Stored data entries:
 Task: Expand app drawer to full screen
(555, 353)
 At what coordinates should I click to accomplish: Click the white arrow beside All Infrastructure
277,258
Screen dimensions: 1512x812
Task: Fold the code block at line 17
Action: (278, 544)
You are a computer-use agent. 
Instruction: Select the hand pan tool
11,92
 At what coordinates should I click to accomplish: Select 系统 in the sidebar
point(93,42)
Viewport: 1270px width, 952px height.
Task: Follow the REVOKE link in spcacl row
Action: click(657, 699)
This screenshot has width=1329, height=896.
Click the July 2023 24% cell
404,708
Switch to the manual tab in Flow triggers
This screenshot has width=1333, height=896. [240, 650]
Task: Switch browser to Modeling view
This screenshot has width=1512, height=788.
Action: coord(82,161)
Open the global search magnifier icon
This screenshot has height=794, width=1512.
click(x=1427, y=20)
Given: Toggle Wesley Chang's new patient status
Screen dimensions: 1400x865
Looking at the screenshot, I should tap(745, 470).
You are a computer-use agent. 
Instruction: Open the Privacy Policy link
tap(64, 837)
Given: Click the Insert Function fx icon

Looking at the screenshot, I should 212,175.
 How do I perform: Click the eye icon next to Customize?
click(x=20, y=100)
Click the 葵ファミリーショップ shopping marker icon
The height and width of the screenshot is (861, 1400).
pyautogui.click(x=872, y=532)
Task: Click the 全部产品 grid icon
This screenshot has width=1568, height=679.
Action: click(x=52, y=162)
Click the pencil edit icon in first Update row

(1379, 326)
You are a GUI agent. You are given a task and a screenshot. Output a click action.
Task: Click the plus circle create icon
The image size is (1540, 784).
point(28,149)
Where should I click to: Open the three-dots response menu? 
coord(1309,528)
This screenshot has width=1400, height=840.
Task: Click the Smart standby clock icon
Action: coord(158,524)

● PROBLEM REQUIREMENTS:
Lines from the one containing "Task: Click the 全部产品 grid icon" to the end of the data are to be printed exactly, including the first and last.

● WRITTEN RESPONSE:
Task: Click the 全部产品 grid icon
This screenshot has width=1568, height=679.
Action: click(x=52, y=162)
Click the pencil edit icon in first Update row

(1379, 326)
You are a GUI agent. You are given a task and a screenshot. Output a click action.
Task: Click the plus circle create icon
The image size is (1540, 784).
point(28,149)
Where should I click to: Open the three-dots response menu? 
coord(1309,528)
This screenshot has width=1400, height=840.
Task: Click the Smart standby clock icon
Action: coord(158,524)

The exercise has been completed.